Fig. 4.

Influence of BBS in B. punctata coloration. (A) Reflectance spectra of frogs obtained from (2) (solid line) and different plants (dotted line) from their environment. BBS absorbance spectrum is shown in the Upper graph (dashed line), and both the shape and position of the Q band (shaded in gray) are consistent with the reduced reflectance of the animals in the red portion of the spectrum. Red-edge reflectance corresponds to a region of sharp change in reflectance at ∼695–700 nm, a phenomenon widely known in plants. The blue region is normally dominated by other pigments and can be modulated by fluorescence of hyloins (2). (B, Upper) Specimen of B. punctata in a normal resting position in the abaxial surface of a leaf of the water hyacinth Eichhornia crassipes during daytime. (B, Lower) Background is displayed in grayscale to highlight the frog position. (C) A simplified model of reflectance for the frogs to evaluate the influence of BBS in coloration.
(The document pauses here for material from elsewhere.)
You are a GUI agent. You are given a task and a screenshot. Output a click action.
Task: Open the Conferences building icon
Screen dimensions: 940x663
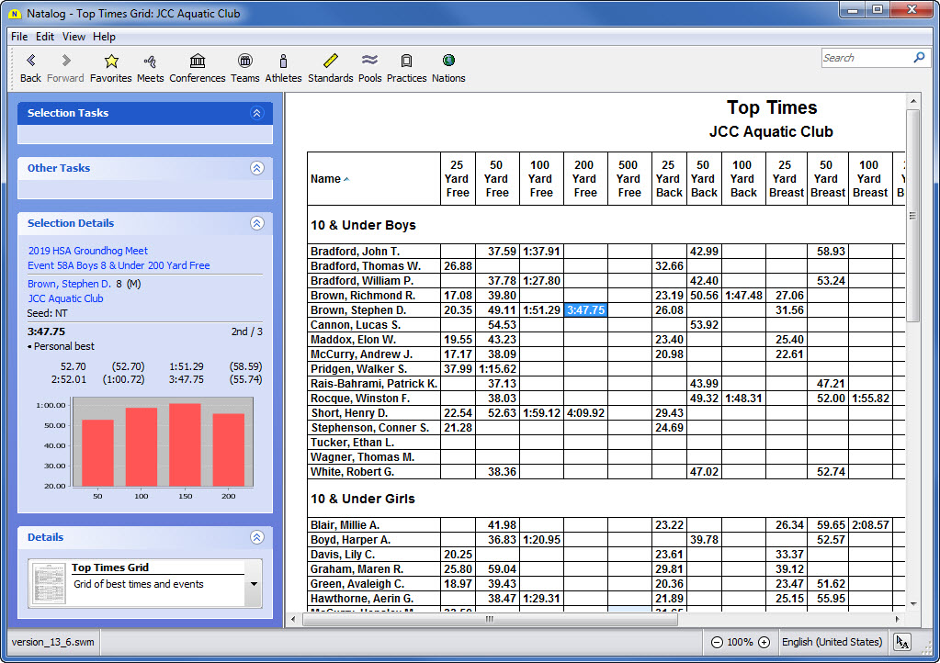pos(197,62)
Light is reflected at the air skin interphase, transmitted through the translucent skins, and red and blue light are highly absorbed by lymphatic BBS. Under the lymphatic sacs, light is transmitted through the muscles and is reflected back in a broadband guanine-based reflector in the fascia (CCL) in the retroperitoneal cavity. Lymph can modulate the spectral properties of light emerging from the animals and it depends on its pigments’ composition. Physiological concentration of BBS exerts an important role in B. punctata coloration, and it outperforms the modeled effect in control experiments with isolated biliverdin (Middle graph) or with lymph devoid of BBS (Bottom graph). Solid lines: reflectance of six individuals. Dashed line: modeled reflectance for six independent skin samples.